No OEM tests their ADAS for a billion miles before release. It's a level 2 system that requires human attention, not a 100% self driving level 5 system. Ford claims they'll release their new adas, Blue Cruise, when they reach 500,000 miles of testing. (doubt it was that much for their current co-pilot 360) Openpilot so far has 50 million miles.
I think safety has already been proven, and I don't think that's preventing widespread adoption at all. It's not like most people even know about this product. It's currently being purposely kept down-low in order to only attract a certain type of tech savvy person who is more likely contribute to the project in some way (pull requests, bug reports) or at a type of person who at least won't need heavy hand holding. A large mainstream consumer audience for a dev kit is too much for them to handle, and would just be a distraction.
There's openpilot code, and then there's panda code that runs on a separate real time micro chip. All the safety relavent code runs on the panda, and it's written in C following misra c guidelines. They also comply with iso 26262.
See more info about their safety model in the safety architecture section of this blog post.
"No ADAS system currently on the market has safety guarantees on perception or planning algorithms.
So, what must be guaranteed is the ability of the driver to easily regain full control of the vehicle at any time. In openpilot, this is done through the satisfaction of the 2 main safety principles that a Level 2 driver assistance system must have:
1. The driver must always be capable to immediately re-take manual control of the vehicle, by stepping on either pedal or by pressing the cancel button;
2.The vehicle must not alter its trajectory too quickly for the driver to safely react. This means that while the system is engaged, the actuators are constrained to operate within reasonable limits."
"We have done most of the ISO26262 analysis, we're hiring someone right now to get it written up nicely and open sourced. (those interested can find the job posting) It's one of our goals for openpilot 1.0"
They have a slightly more in depth explanation of their safety model in the "Background — safety architecture" section of this post.

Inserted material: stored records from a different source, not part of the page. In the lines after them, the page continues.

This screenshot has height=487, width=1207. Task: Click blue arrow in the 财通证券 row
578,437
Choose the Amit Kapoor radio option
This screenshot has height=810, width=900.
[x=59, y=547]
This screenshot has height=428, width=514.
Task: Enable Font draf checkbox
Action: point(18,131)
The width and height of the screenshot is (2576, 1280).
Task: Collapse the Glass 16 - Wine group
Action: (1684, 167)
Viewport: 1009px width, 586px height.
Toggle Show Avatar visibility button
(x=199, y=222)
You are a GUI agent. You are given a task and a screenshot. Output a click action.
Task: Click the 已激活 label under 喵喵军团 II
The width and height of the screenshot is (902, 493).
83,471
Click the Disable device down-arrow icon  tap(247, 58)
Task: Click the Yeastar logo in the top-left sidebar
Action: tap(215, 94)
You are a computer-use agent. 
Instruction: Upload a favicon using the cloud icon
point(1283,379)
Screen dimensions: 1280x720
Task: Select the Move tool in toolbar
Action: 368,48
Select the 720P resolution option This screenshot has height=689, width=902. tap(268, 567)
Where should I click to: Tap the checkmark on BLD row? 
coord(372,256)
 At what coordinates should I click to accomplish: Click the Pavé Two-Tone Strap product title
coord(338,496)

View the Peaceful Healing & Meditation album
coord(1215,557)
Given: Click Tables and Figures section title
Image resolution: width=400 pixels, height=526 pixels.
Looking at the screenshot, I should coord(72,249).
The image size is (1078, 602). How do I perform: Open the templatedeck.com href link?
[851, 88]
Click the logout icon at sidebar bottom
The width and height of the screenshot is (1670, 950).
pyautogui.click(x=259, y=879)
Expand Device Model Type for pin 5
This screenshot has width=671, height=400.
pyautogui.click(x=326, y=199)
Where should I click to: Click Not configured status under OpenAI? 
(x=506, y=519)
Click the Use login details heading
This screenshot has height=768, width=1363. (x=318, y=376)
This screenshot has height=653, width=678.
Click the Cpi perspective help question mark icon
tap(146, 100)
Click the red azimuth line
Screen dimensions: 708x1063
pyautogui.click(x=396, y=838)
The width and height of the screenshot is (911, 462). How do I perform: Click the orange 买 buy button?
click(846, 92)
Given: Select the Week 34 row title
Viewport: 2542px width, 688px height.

This is the first place I've seen this acknowledged - and, bizarrely, I read most of the PRs and commits to the `safety` part of Panda, and didn't find a single reference to the checklist in that Medium post (and, only some of the requirements seem to be implemented in most cars). It feels really late to me to be doing this, and it seems like they could use a good docs person and some, well, leadership in the project.
One thing I noticed in general was that it seems like most Comma communication is side-channeled - most commits and PRs do not have much of anything in terms of description or documentation, and code review is really sparse, it feels like there's a back-room discussion happening rather than GitHub, presumably on Discord? This makes it almost impossible to understand the safety constraints and reasoning, or to audit changes to the system.
But, it also sounds like they could very well be on the right track for 1.0, provided they hire the right person and they're able to clean things up.
>and didn't find a single reference to the checklist in that Medium post
Yeah, I always thought safety.md in the panda repo was lacking and the points from the medium post should be included. Perhaps someone should make a PR. I doubt anyone who has worked on panda code hasn't seen that medium post though.
>(and, only some of the requirements seem to be implemented in most cars)
May or may not be what you're referring to, but the majority car brands, don't support openpilot's longitudinal control, and maintain the stock ACC system while openpilot just controls steering. That's why you may not see any acceleration/deceleration safety code. Some brands also have lkas torque severely limited by the the eps firmware, which should already be ASIL D rated. Honda for example will get around 5 degrees of max steering at highway speeds despite what openpilot says it wants, so there's no real need to add steering safety code to the panda.
I think you would mostly likely see code review on merged PRs done by the community. Like look up almost any PR by deanlee. Comma employees most likely do have most of their communications side-channeled though.
They plan on open sourcing their ISO26262 documentation when Openpilot 1.0 is released. They were hiring (or already did? don't know) someone to help them write it up for release.
The driving model runs on the modified android OS (NEOS), but the safety critical code runs separately real-time on a SIL2 STM32 microcontroler. Comma strives for ISO26262 compliance.
The next comma hardware will ditch android and phones though.
Tesla does not use 12 cameras for autopilot. It just uses radar and 1 or 2 of the front facing cameras depending on the version. Not really different from OpenPIlot.
I think safety has already been proven, and I don't think that's preventing widespread adoption at all. It's not like most people even know about this product. It's currently being purposely kept down-low in order to only attract a certain type of tech savvy person who is more likely contribute to the project in some way (pull requests, bug reports) or at a type of person who at least won't need heavy hand holding. A large mainstream consumer audience for a dev kit is too much for them to handle, and would just be a distraction.